● Stored rows
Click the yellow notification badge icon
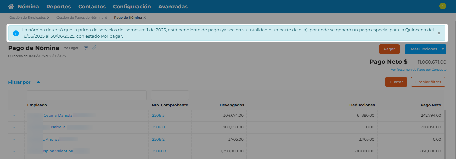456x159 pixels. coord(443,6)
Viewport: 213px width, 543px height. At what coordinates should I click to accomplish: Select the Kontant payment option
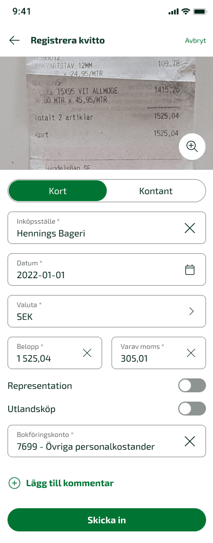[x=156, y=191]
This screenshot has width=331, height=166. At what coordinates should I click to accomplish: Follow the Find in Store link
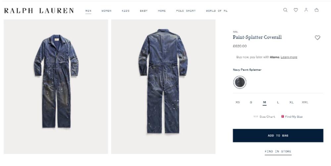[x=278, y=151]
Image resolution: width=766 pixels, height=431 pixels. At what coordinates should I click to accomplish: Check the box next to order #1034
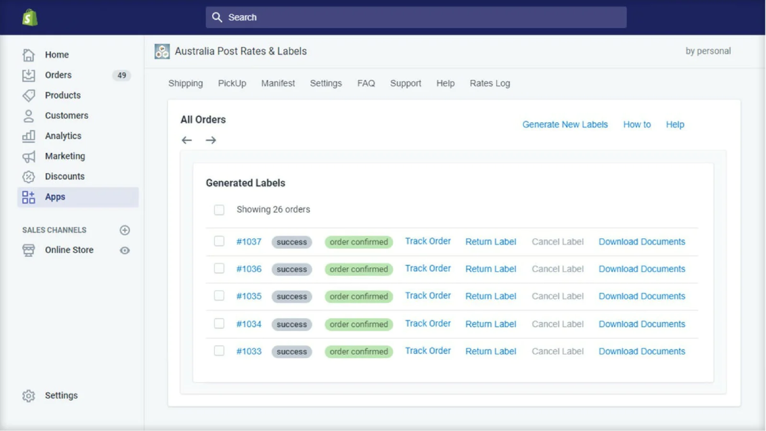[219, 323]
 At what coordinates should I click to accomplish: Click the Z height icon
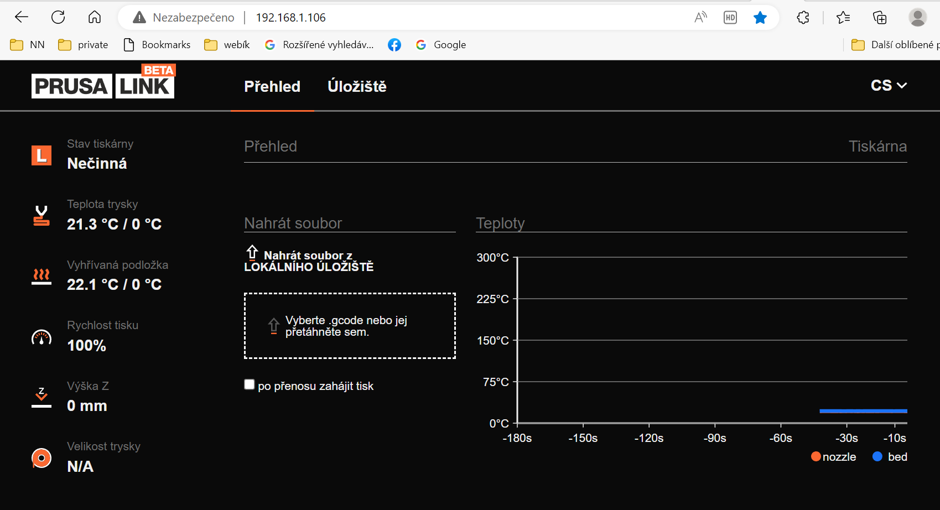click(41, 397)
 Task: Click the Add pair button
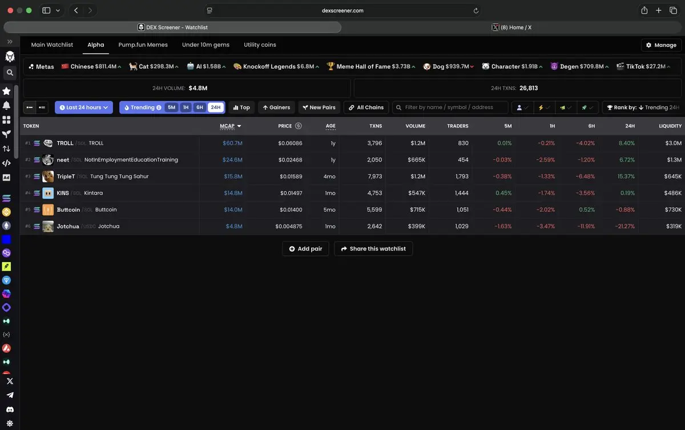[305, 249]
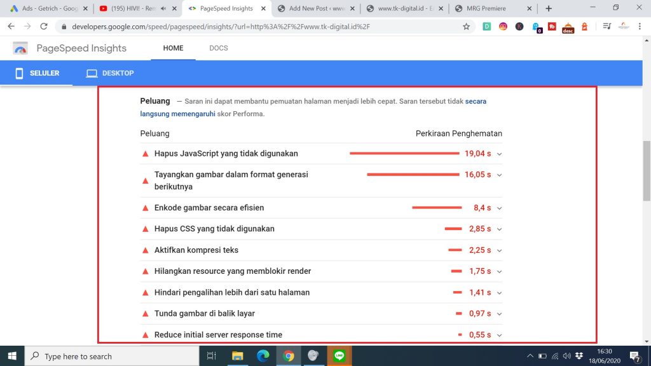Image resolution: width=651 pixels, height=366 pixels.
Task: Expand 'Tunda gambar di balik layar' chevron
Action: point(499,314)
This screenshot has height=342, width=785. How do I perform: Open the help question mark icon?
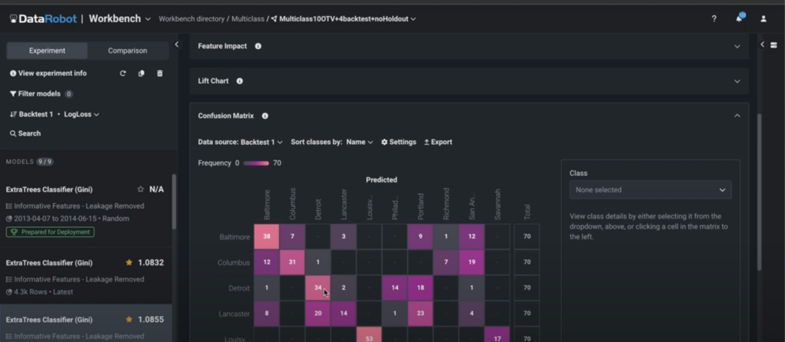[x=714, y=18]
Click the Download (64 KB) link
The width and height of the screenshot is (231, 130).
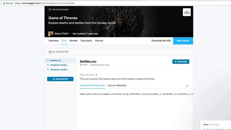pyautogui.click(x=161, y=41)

● What to work on
Please repeat the records above line for line, leaving out the pictures.

● Response for this exercise
Click the yellow notification badge icon
456x159 pixels. coord(443,6)
Viewport: 213px width, 543px height. At what coordinates should I click to accomplish: Select the Kontant payment option
[x=156, y=191]
This screenshot has width=331, height=166. At what coordinates should I click to accomplish: Follow the Find in Store link
[x=278, y=151]
Image resolution: width=766 pixels, height=431 pixels. At what coordinates should I click to accomplish: Check the box next to order #1034
[219, 323]
 At what coordinates should I click to accomplish: Click the Z height icon
click(41, 397)
 Task: Click the Add pair button
[305, 249]
Image resolution: width=651 pixels, height=366 pixels.
Task: Expand 'Tunda gambar di balik layar' chevron
Action: point(499,314)
This screenshot has height=342, width=785. How do I perform: Open the help question mark icon?
[x=714, y=18]
Click the Download (64 KB) link
The width and height of the screenshot is (231, 130).
pyautogui.click(x=161, y=41)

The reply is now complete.